Oklahoma Higher Education Campus E-Clips sponsored by the Communicators Council

December 2013

USAO Tops National Lists for Affordability, Social Impact

USAO, Oklahoma and USA flags flying on USAO campus.

The University of Science and Arts of Oklahoma’s flag flies alongside that of the State of Oklahoma and the United States of America in the Owens Flag Plaza on USAO’s campus. Three national publications recognized the university recently for the unique role it plays in the Oklahoma system in serving high-performing students from low- to middle-income families.

Three national publications, Kiplinger’s Personal Finance Magazine, U.S. News & World Report’s "America’s Best Colleges" and Washington Monthly, rank the University of Science and Arts of Oklahoma as among the nation’s leaders in serving high performing students from low to middle income families.

For the third year running, America’s Best Colleges lists USAO among the top 100 colleges and universities in the country that produce graduates with the least debt.

Kiplinger includes USAO in its top 100 “Best Values in Public Colleges” in America, a list based on a formula that stresses academic quality and level of cost.

“It is no coincidence that USAO is recognized nationally for its commitment to providing a rigorous education for every student in our state who is willing to work hard, not just those who can easily afford one,” said USAO President John Feaver.

“Our mission reflects the wisdom of the people of Oklahoma who understand the social and economic value that this kind of personal empowerment brings.”

USAO, which is Oklahoma’s public liberal arts college, is also the only Oklahoma institution, public or private, to make the America’s Best Colleges National Liberal Arts College ranking list.

Dex Marble, vice president for academic affairs, is not surprised to see the university’s academic reputation continue its upward trend. “Our mission, set out by the State Regents, mandates that we provide the public with a distinctive and accessible liberal arts and sciences education,” said Dr. Dex Marble, vice president of academic affairs.

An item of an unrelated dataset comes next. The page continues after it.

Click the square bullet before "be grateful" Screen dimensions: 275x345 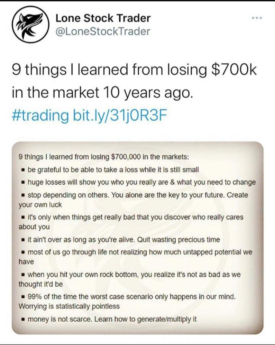tap(23, 170)
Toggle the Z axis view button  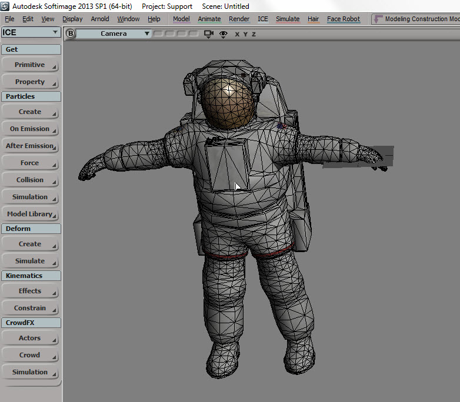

“We, along with our sister schools in COPLAC, confront a special set of challenges in being excellent stewards of the people’s money while maintaining the rigor of our curriculum,” Marble said.

COPLAC is the Council of Public Liberal Arts Colleges, an exclusive group of schools located in 22 states. USAO has been a member since 2006.

In late August, Washington Monthly gave high marks to the university for its economic accessibility and for fostering upward social mobility among its graduates. USAO was ranked fourth among 255 liberal arts institutions nationally – a rank based on comparing a school’s graduation rates of lower income federal PELL grant recipients to net price. USAO’s net price was the second lowest on the list, behind Berea College, Ky.

Nancy Moats, director of financial aid, sees the urgency of USAO’s unique role within the Oklahoma state system grow each year.

“In 2012, 87 percent of our student body received some kind of financial aid,” Moats said. “This number, which has risen consistently over the past five years, is a reflection of the kind of student who excels at USAO – often first-generation college attendees with modest family means but who are high academic achievers.”

A recent study from the Brooking Institute titled “The Missing ‘One-Offs’” reveals that some 61 percent of the highest performing students in America come from families in the bottom 50 percent of income earned.

Another study from Georgetown University indicates that as few as 14 percent lower-income students attend the nation’s top universities, leaving institutions like USAO that combine academic rigor with lower costs an invaluable asset to those most in need of access to opportunities to advance socially and economically.